Além de limitar decisões individuais, o programa propõe restringir quem pode apresentar determinadas ações diretamente ao STF e defende que a Corte concentre sua atuação em sua função constitucional. O documento também prevê impedir que parentes de magistrados até o terceiro grau advoguem nos tribunais em que seus familiares atuam e propõe o fim do foro especial para deputados federais e senadores.

A entrada do tema na disputa presidencial já provocou reação.

Nesta terça-feira (18), o presidente do STF, Edson Fachin, afirmou que ataques ao Poder Judiciário não deveriam ser utilizados como pauta política. Segundo interlocutores ouvidos pela imprensa, a manifestação foi interpretada como um recado às campanhas que passaram a apresentar propostas de limitação da atuação do Supremo, entre elas as de Flávio Bolsonaro e Romeu Zema.

Fachin argumentou que críticas e cobranças sobre o funcionamento do Judiciário são legítimas, mas fez uma distinção entre o debate institucional e aquilo que classificou como tentativas sistemáticas de desacreditar a instituição para obtenção de vantagens políticas.

Nos bastidores, porém, a posição não é uniforme. Há ministros que defendem respostas públicas mais duras às críticas feitas durante a eleição e outros que preferem que o tribunal mantenha maior discrição para evitar entrar diretamente na disputa política.

O próprio STF apresenta divergências sobre o alcance que a Corte deveria ter.

O ministro André Mendonça, indicado ao Supremo pelo então presidente Jair Bolsonaro, defendeu recentemente mudanças no funcionamento do tribunal. Ele afirmou que o Judiciário deve exercer autocontenção e evitar uma atuação criativa que possa reduzir o espaço institucional reservado ao Legislativo e ao Executivo. Mendonça também demonstrou abertura para restringir determinadas competências da Corte e rever quem pode apresentar ações diretamente ao Supremo.

Flávio Dino defendeu publicamente, em maio, a legitimidade das decisões individuais. Segundo o ministro, elas decorrem das regras de funcionamento do tribunal e são necessárias diante do volume de processos analisados pelo Supremo.

A discussão, portanto, não coloca apenas a campanha presidencial contra o STF. Ela também revela diferentes visões dentro da própria Corte sobre decisões monocráticas, autocontenção judicial e os limites da atuação dos ministros.

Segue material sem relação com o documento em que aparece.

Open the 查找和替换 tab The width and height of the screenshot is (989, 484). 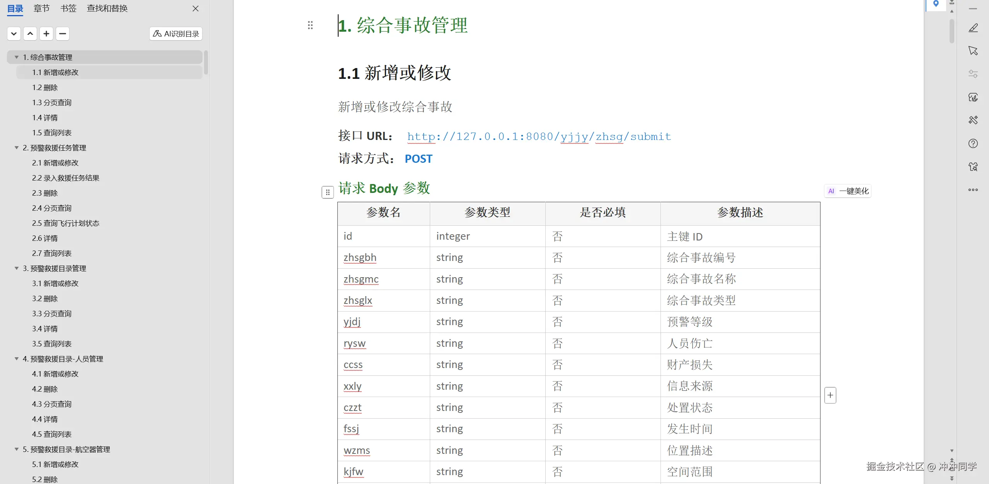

O ambiente entre o bolsonarismo e parte do Supremo já vinha marcado por desconfiança. Ministros ouvidos pela imprensa demonstraram ceticismo em relação a como seria a convivência institucional entre a Corte e um eventual governo Flávio Bolsonaro, enquanto integrantes da campanha do senador também passaram a demonstrar preocupação com decisões do tribunal durante o processo eleitoral.

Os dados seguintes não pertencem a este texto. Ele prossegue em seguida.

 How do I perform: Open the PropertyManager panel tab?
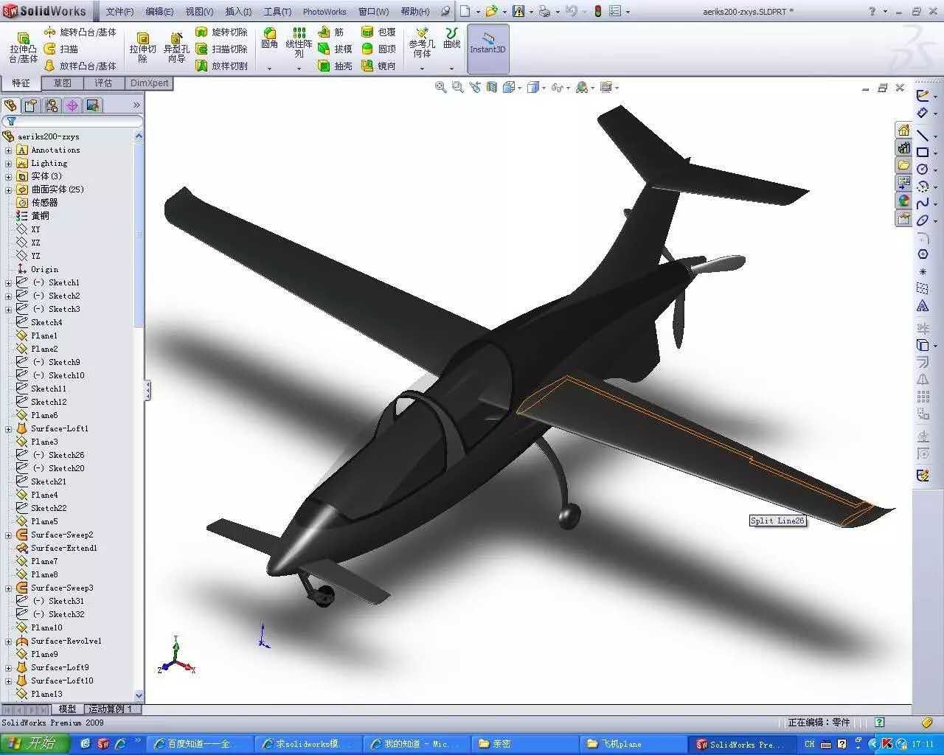(31, 105)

Uma eventual mudança profunda nas competências do Supremo, porém, não dependeria exclusivamente do presidente da República. Parte das propostas exigiria aprovação do Congresso e, dependendo do dispositivo alterado, mudanças constitucionais com quórum qualificado na Câmara e no Senado.

Flávio já declarou que pretende buscar uma maioria parlamentar capaz de aprovar mudanças constitucionais e sustenta que o objetivo seria restabelecer aquilo que considera o equilíbrio entre os Poderes.

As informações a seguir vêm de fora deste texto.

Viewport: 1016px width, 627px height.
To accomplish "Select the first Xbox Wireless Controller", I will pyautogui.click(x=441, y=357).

Com a campanha oficialmente nas ruas, o tamanho do poder individual dos ministros do STF deixa de ser uma discussão restrita ao Congresso e ao meio jurídico e passa a ocupar espaço direto na corrida pelo Palácio do Planalto.

O plano de Flávio transforma as decisões monocráticas em um dos pontos centrais desse embate. A reação de Fachin mostra que o Supremo acompanha o movimento e não pretende permanecer completamente em silêncio diante das críticas, enquanto as diferentes posições de ministros como André Mendonça e Flávio Dino deixam evidente que o debate também ocorre dentro da própria Corte.